Recife Antigo literalmente ilhado, com
revista seletiva (leia-se, revista de negros e pobres) em todas as pontes de
acesso. Proibição de comércio informal na área do Marco Zero, sem pipoqueiro,
sem raspa-raspa. Transformação de uma área que seria parque público, com vista
linda para o rio e o mar, em estacionamento e, ocasionalmente, em área de
camarote ou shows privados. Várias tentativas de camarotização do nosso
carnaval popular e de rua, felizmente frustradas pela sociedade civil.
Ligando os pontos, o desenho que surge é
o de uma cidade com muitas cancelas e interdições.
A escolha do poder público por esse
modelo de cidade para poucos, para a elite, é preocupante.

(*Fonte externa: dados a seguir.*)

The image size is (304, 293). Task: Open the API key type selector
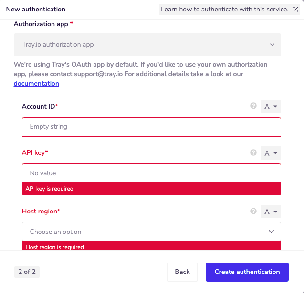(x=271, y=153)
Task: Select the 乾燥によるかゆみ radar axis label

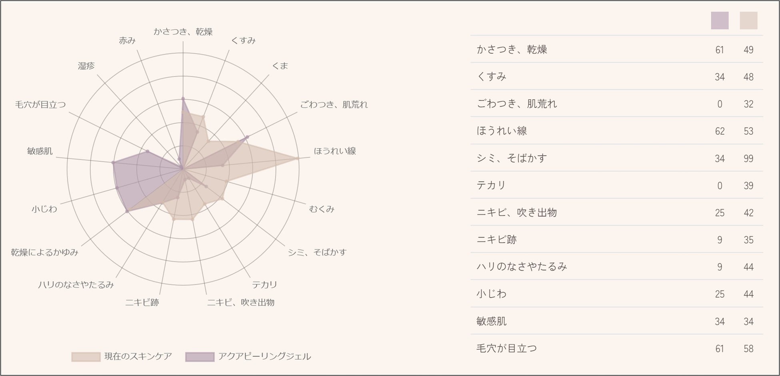Action: point(44,252)
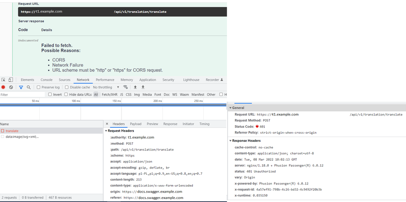406x202 pixels.
Task: Check the Disable cache checkbox
Action: (x=67, y=87)
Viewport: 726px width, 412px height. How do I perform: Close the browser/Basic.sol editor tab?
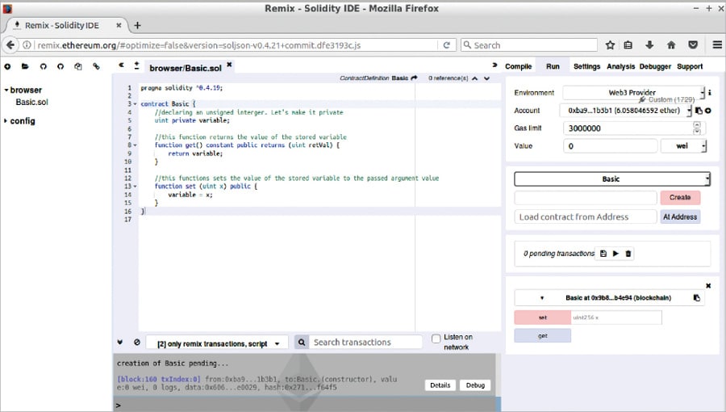(x=229, y=66)
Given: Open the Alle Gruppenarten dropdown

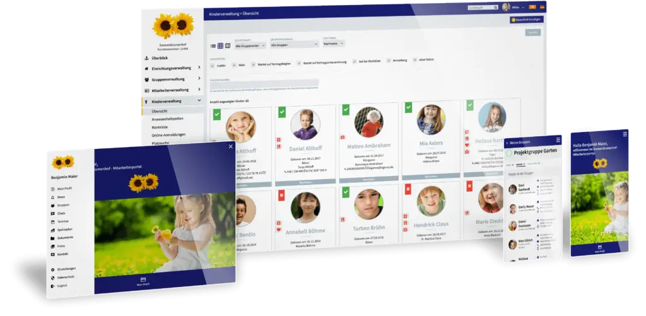Looking at the screenshot, I should (250, 45).
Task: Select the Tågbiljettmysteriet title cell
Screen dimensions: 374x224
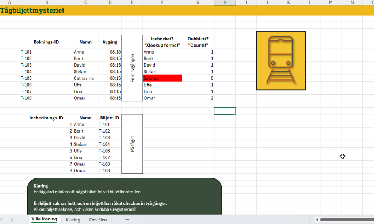Action: pyautogui.click(x=32, y=11)
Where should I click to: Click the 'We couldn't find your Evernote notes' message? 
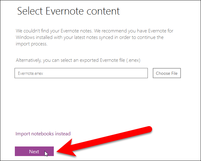(x=90, y=31)
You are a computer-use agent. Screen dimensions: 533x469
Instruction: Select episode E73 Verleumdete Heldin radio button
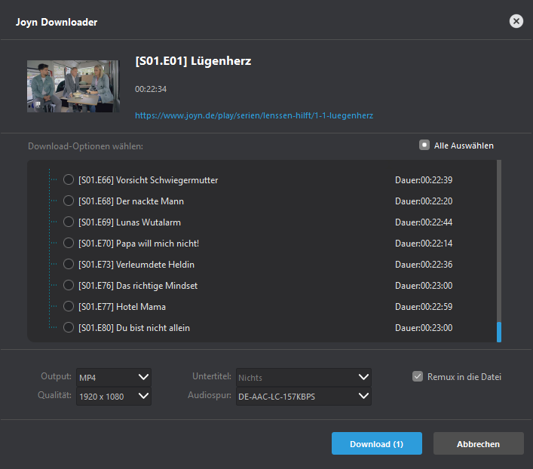coord(69,265)
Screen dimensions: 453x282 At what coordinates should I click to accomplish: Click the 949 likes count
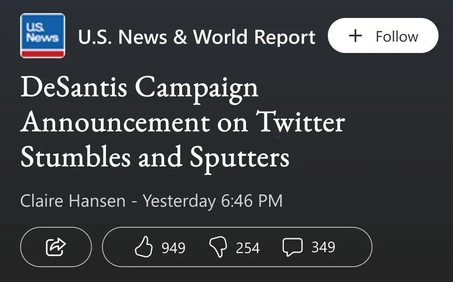tap(173, 248)
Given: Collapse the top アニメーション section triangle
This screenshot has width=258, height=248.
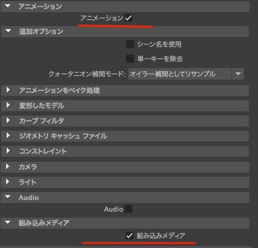Looking at the screenshot, I should (8, 6).
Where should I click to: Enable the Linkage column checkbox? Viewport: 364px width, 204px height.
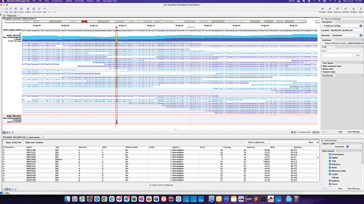click(330, 177)
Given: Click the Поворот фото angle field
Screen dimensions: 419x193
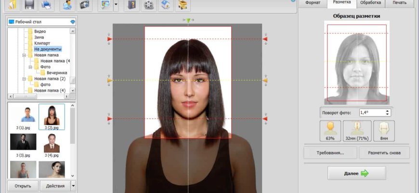Looking at the screenshot, I should (371, 112).
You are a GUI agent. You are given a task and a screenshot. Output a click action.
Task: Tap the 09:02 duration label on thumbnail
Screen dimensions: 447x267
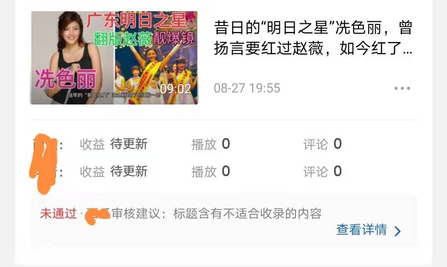tap(175, 89)

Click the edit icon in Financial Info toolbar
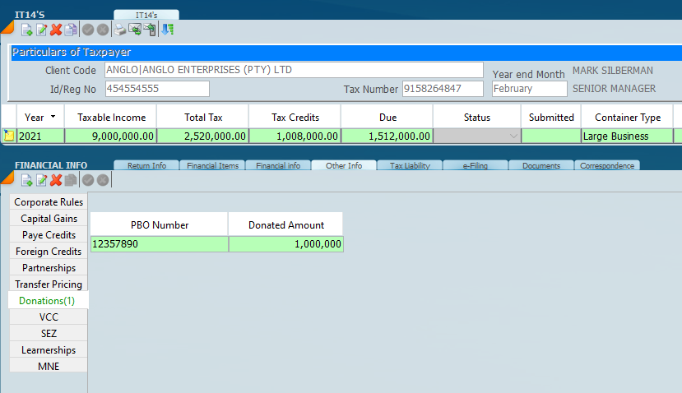click(41, 180)
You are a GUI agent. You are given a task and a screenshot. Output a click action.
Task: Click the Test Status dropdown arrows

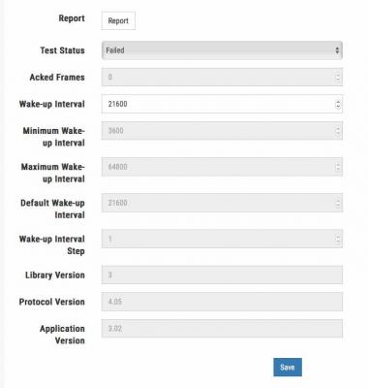coord(337,50)
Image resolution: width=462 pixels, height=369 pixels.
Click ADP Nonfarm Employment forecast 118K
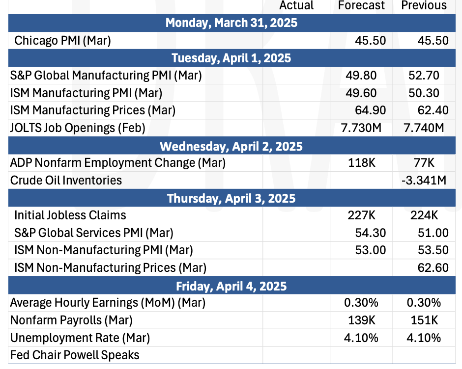[362, 163]
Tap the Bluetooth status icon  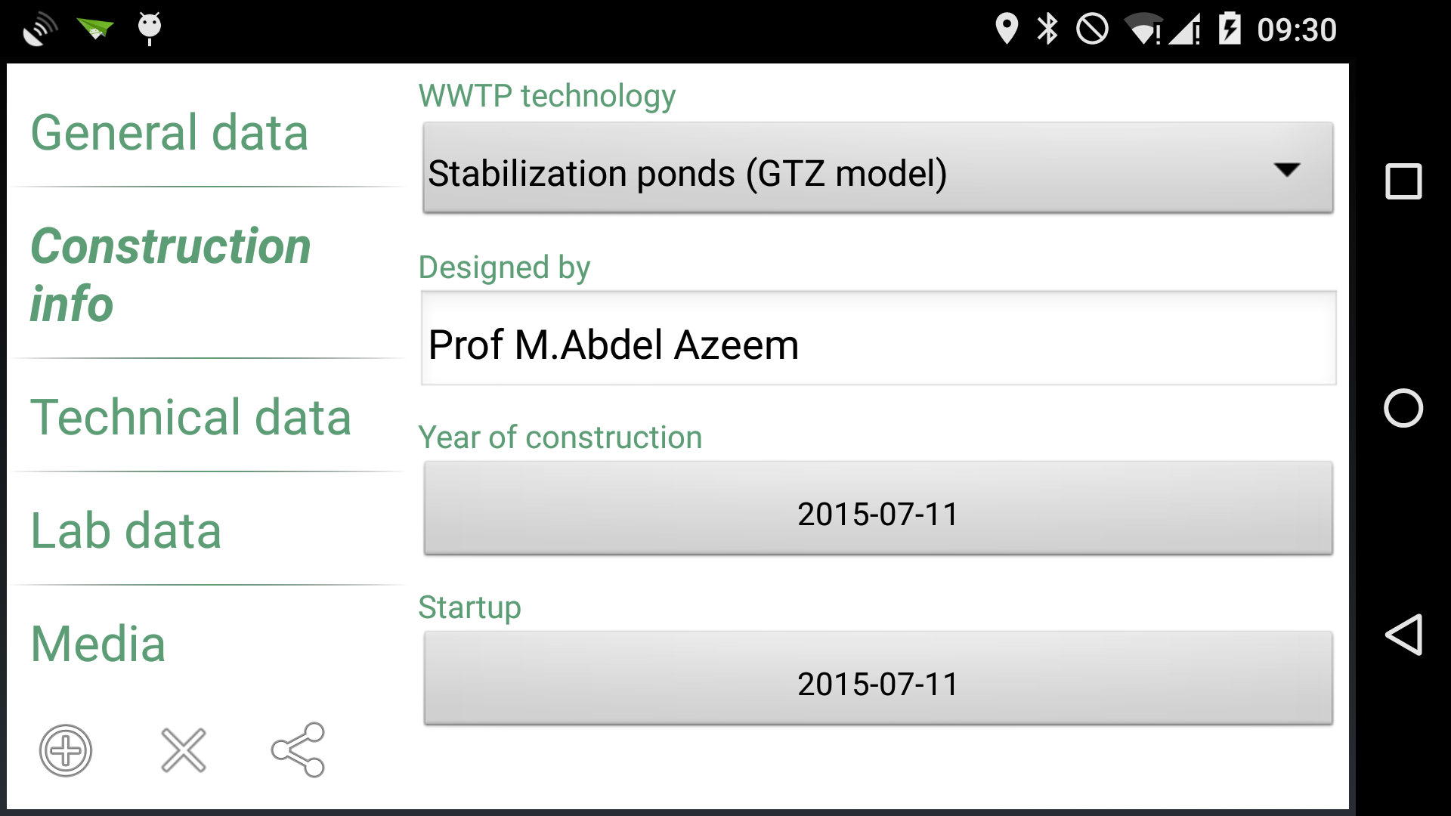tap(1047, 29)

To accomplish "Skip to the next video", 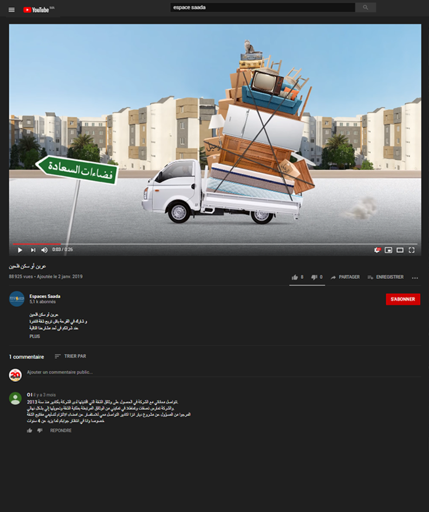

Hannah
Arendt, em “As Origens do
Totalitarismo”, nos mostra que a perseguição aos judeus iniciou-se com
essas cancelas. O ódio aos judeus começou criando uma ideologia de que os
judeus não pertenciam ao mesmo ESPAÇO físico que os alemães.
É exatamente isso que está sendo
promovido pelo governo do Recife: uma política higienista que quer convencer a
classe média de que os pobres não podem dividir o mesmo espaço que eles.
Os Armazéns do Porto (espaço de lazer e
gastronomia muito agradável, bonito e que atende a uma demanda que precisava
ser contemplada), no lugar de promover INTERAÇÃO entre os públicos que já
frequentavam o Recife Antigo com o público novo, mais rico, que chega agora a
partir dessa nova oferta de lazer, está promovendo uma verdadeira cultura
discriminatória, segregacionista e de intolerância para com os diferentes.
A mais do que indesejada violência que
tem se alojado no bairro, com arrastões e brigas de gangue, poderia ser
combatida com o serviço da Central de Inteligência da polícia, prevenindo e
reprimindo quem de fato é criminoso, e não rotulando genericamente a população
de classe baixa como potencial criminosa. Nem preciso dizer que outros serviços
públicos, como assistência social, poderiam enfrentar a raiz do problema e
acabar com a violência desde sua origem, pois algo está errado quando jovens
veem na violência uma via de escape e de manifestação.
Uma política de segurança pública
honesta, que garantisse a segurança e o conforto de TODAS as famílias e grupos
sociais que pretendem ocupar o espaço do Recife Antigo, deveria ter outras
premissas.
Mas a política de segurança pública
escolhida pelo governo é mais um reforço de ideia de que A CIDADE NÃO É PARA
TODOS, E SIM PARA POUCOS. Uma política de segurança que serve a um modelo de
cidade higienista e racista.
Uma das premissas para entender direito
à cidade é compreender que a forma como ocupamos o espaço da cidade é antes de
tudo uma escolha ética sobre como vamos lidar com os outros e outras que ocupam
conosco esse espaço.
A gentrificação em curso no
Recife está sedimentando uma cultura de ódio e terror, em que o medo e o caos
são amplificados para justificar excessos e exceções. Está na hora de
começarmos a debater essa escolha ética.
Qual é a cidade que queremos?
***
Nota do
Editor: gentrificação - fenômeno que afeta uma região ou bairro pela
alteração das dinâmicas da composição do local, tal como novos pontos
comerciais ou construção de novos edifícios, valorizando a região e afetando a
população de baixa renda. Tal valorização é seguida de um aumento de custos de
bens e serviços, dificultando a permanência de antigos moradores de renda
insuficiente para sua manutenção no local cuja realidade foi alterada.